TASK DIRECTIONS
Please reproduce all entries word for word, leaving every image behind.
Top of TASK INPUT
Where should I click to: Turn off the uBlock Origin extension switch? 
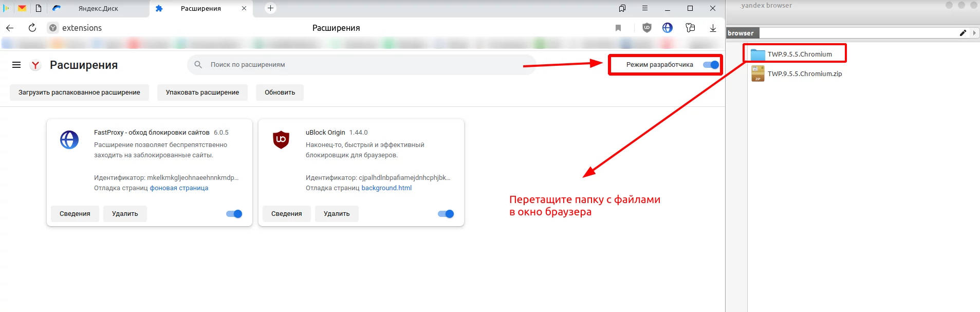446,214
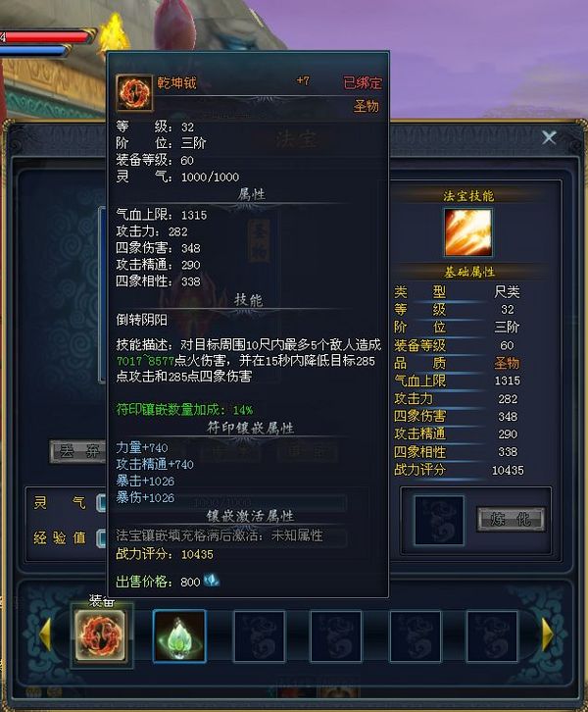The height and width of the screenshot is (712, 588).
Task: Click the blue crystal icon beside 800
Action: coord(212,580)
Bottom of TASK INPUT
ANSWER BELOW
Where should I click to: Turn off the uBlock Origin extension switch? 
446,214
The height and width of the screenshot is (712, 588).
Task: Click the blue crystal icon beside 800
Action: coord(212,580)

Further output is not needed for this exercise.